Swap every "computer-use agent" in the material below for "desktop automation agent", then reproduce all the lines with nothing else altered.

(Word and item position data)
══════

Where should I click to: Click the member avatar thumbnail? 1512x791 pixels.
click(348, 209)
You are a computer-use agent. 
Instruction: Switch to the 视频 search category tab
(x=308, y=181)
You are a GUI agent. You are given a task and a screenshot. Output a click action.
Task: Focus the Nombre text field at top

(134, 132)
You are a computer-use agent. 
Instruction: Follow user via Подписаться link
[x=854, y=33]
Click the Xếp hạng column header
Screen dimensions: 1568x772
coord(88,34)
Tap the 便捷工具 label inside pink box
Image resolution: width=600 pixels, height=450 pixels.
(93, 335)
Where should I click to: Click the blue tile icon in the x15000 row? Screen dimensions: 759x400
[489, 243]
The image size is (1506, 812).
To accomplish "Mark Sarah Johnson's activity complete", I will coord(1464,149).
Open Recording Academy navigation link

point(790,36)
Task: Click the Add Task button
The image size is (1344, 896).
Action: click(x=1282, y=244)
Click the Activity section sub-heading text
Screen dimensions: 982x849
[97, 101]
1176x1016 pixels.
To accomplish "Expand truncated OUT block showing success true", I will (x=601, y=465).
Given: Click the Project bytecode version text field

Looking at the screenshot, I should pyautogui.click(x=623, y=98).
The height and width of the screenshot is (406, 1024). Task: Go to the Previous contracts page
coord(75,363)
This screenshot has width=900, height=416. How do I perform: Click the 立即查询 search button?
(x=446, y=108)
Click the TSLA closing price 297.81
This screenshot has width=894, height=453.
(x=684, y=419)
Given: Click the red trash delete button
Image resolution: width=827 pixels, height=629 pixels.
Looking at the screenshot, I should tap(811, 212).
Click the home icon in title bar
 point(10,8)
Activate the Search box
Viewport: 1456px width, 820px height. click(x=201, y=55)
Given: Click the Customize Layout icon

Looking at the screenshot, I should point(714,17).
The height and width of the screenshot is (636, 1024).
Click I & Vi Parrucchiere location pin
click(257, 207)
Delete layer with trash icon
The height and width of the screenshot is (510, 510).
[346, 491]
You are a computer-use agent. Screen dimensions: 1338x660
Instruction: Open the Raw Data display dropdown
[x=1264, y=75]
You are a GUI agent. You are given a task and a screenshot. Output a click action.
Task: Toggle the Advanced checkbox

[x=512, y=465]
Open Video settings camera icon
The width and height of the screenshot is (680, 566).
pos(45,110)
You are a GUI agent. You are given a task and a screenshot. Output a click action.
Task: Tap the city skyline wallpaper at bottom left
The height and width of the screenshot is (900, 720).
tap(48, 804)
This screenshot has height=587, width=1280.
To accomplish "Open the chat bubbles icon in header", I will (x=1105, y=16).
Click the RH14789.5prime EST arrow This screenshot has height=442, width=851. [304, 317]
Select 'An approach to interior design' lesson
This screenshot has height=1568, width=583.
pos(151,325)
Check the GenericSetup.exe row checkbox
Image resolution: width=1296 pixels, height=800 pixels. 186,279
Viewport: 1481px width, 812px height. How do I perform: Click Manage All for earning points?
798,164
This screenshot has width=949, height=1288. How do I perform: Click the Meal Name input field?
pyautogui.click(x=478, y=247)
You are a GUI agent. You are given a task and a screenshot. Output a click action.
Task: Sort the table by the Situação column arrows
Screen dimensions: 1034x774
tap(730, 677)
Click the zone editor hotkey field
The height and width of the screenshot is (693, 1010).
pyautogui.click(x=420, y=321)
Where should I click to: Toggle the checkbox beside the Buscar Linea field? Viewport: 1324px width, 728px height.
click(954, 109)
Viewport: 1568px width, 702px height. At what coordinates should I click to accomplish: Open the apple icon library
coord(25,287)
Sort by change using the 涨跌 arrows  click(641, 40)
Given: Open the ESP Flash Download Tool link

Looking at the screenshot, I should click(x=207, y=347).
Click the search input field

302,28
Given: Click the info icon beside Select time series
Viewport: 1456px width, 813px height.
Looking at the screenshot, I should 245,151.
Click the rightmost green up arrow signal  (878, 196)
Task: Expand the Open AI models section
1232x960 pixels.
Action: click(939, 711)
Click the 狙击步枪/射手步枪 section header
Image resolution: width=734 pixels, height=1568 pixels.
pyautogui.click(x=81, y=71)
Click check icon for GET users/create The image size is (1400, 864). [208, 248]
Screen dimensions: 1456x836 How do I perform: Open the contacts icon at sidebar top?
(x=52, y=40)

══════

**Solution:**
Where should I click to: Click the member avatar thumbnail? 1512x791 pixels.
click(348, 209)
You are a desktop automation agent. 
Instruction: Switch to the 视频 search category tab
(x=308, y=181)
You are a GUI agent. You are given a task and a screenshot. Output a click action.
Task: Focus the Nombre text field at top

(134, 132)
You are a desktop automation agent. 
Instruction: Follow user via Подписаться link
[x=854, y=33]
Click the Xếp hạng column header
Screen dimensions: 1568x772
coord(88,34)
Tap the 便捷工具 label inside pink box
Image resolution: width=600 pixels, height=450 pixels.
(93, 335)
Where should I click to: Click the blue tile icon in the x15000 row? Screen dimensions: 759x400
[489, 243]
The image size is (1506, 812).
To accomplish "Mark Sarah Johnson's activity complete", I will coord(1464,149).
Open Recording Academy navigation link

point(790,36)
Task: Click the Add Task button
The image size is (1344, 896).
Action: click(x=1282, y=244)
Click the Activity section sub-heading text
Screen dimensions: 982x849
[97, 101]
1176x1016 pixels.
To accomplish "Expand truncated OUT block showing success true", I will (x=601, y=465).
Given: Click the Project bytecode version text field

Looking at the screenshot, I should pyautogui.click(x=623, y=98).
The height and width of the screenshot is (406, 1024). Task: Go to the Previous contracts page
coord(75,363)
This screenshot has width=900, height=416. How do I perform: Click the 立即查询 search button?
(x=446, y=108)
Click the TSLA closing price 297.81
This screenshot has width=894, height=453.
(x=684, y=419)
Given: Click the red trash delete button
Image resolution: width=827 pixels, height=629 pixels.
Looking at the screenshot, I should tap(811, 212).
Click the home icon in title bar
 point(10,8)
Activate the Search box
Viewport: 1456px width, 820px height. click(x=201, y=55)
Given: Click the Customize Layout icon

Looking at the screenshot, I should point(714,17).
The height and width of the screenshot is (636, 1024).
Click I & Vi Parrucchiere location pin
click(257, 207)
Delete layer with trash icon
The height and width of the screenshot is (510, 510).
[346, 491]
You are a desktop automation agent. Screen dimensions: 1338x660
Instruction: Open the Raw Data display dropdown
[x=1264, y=75]
You are a GUI agent. You are given a task and a screenshot. Output a click action.
Task: Toggle the Advanced checkbox

[x=512, y=465]
Open Video settings camera icon
The width and height of the screenshot is (680, 566).
pos(45,110)
You are a GUI agent. You are given a task and a screenshot. Output a click action.
Task: Tap the city skyline wallpaper at bottom left
The height and width of the screenshot is (900, 720).
tap(48, 804)
This screenshot has height=587, width=1280.
To accomplish "Open the chat bubbles icon in header", I will (x=1105, y=16).
Click the RH14789.5prime EST arrow This screenshot has height=442, width=851. [304, 317]
Select 'An approach to interior design' lesson
This screenshot has height=1568, width=583.
pos(151,325)
Check the GenericSetup.exe row checkbox
Image resolution: width=1296 pixels, height=800 pixels. 186,279
Viewport: 1481px width, 812px height. How do I perform: Click Manage All for earning points?
798,164
This screenshot has width=949, height=1288. How do I perform: Click the Meal Name input field?
pyautogui.click(x=478, y=247)
You are a GUI agent. You are given a task and a screenshot. Output a click action.
Task: Sort the table by the Situação column arrows
Screen dimensions: 1034x774
tap(730, 677)
Click the zone editor hotkey field
The height and width of the screenshot is (693, 1010).
pyautogui.click(x=420, y=321)
Where should I click to: Toggle the checkbox beside the Buscar Linea field? Viewport: 1324px width, 728px height.
click(954, 109)
Viewport: 1568px width, 702px height. At what coordinates should I click to accomplish: Open the apple icon library
coord(25,287)
Sort by change using the 涨跌 arrows  click(641, 40)
Given: Open the ESP Flash Download Tool link

Looking at the screenshot, I should click(x=207, y=347).
Click the search input field

302,28
Given: Click the info icon beside Select time series
Viewport: 1456px width, 813px height.
Looking at the screenshot, I should 245,151.
Click the rightmost green up arrow signal  (878, 196)
Task: Expand the Open AI models section
1232x960 pixels.
Action: click(939, 711)
Click the 狙击步枪/射手步枪 section header
Image resolution: width=734 pixels, height=1568 pixels.
pyautogui.click(x=81, y=71)
Click check icon for GET users/create The image size is (1400, 864). [208, 248]
Screen dimensions: 1456x836 How do I perform: Open the contacts icon at sidebar top?
(x=52, y=40)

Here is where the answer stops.